**EXERCISE INPUT**

□ □ □ □

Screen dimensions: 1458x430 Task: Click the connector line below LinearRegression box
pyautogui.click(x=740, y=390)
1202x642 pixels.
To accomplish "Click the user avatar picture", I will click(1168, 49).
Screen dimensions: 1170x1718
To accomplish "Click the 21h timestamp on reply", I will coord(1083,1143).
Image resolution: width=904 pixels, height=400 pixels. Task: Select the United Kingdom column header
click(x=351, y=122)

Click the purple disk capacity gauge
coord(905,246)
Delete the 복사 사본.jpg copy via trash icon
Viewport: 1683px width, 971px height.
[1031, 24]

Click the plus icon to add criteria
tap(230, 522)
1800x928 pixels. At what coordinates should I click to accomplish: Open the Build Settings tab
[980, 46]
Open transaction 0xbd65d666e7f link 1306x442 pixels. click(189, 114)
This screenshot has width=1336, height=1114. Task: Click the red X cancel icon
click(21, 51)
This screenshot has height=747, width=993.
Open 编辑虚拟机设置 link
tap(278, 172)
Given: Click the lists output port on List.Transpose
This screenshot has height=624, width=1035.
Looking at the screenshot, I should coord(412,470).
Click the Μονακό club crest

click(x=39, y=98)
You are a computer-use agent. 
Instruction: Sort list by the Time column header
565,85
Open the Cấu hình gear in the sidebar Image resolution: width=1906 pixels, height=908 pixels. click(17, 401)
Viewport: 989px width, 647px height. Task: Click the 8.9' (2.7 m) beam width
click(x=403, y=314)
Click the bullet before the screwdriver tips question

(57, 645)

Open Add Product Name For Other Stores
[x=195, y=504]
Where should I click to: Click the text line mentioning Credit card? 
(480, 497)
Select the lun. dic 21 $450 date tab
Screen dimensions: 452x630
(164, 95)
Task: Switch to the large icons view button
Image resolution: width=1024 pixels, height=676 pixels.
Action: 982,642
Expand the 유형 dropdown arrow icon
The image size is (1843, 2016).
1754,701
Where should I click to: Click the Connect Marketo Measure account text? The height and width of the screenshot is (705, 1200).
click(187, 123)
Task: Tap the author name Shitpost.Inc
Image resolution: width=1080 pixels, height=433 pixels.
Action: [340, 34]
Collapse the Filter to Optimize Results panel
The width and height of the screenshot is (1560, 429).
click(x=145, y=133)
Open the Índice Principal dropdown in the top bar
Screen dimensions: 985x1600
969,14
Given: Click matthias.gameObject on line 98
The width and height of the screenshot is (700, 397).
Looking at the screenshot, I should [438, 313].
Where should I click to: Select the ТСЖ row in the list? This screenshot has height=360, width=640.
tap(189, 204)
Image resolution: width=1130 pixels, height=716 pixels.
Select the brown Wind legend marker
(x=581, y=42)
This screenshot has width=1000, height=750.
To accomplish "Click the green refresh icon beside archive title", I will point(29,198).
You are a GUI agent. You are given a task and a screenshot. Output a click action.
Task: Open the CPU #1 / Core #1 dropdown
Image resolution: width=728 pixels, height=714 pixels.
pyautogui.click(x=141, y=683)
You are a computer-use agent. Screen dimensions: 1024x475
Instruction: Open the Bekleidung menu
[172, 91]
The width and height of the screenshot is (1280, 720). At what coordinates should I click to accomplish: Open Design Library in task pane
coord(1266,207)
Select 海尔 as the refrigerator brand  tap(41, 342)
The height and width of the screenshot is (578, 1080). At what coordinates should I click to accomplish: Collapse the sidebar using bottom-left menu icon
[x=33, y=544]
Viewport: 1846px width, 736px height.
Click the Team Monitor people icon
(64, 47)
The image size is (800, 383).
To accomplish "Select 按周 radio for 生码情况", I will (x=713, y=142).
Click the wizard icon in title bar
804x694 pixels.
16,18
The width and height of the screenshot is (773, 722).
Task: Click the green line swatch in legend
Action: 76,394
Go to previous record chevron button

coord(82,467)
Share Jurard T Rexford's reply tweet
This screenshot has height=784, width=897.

□ □ □ □

**EXERCISE**
Once the line with "Share Jurard T Rexford's reply tweet" is found, write out that line and every one after it through the last line of the records, exactly and with nothing else.

**RESPONSE BOX**
Share Jurard T Rexford's reply tweet
This screenshot has height=784, width=897.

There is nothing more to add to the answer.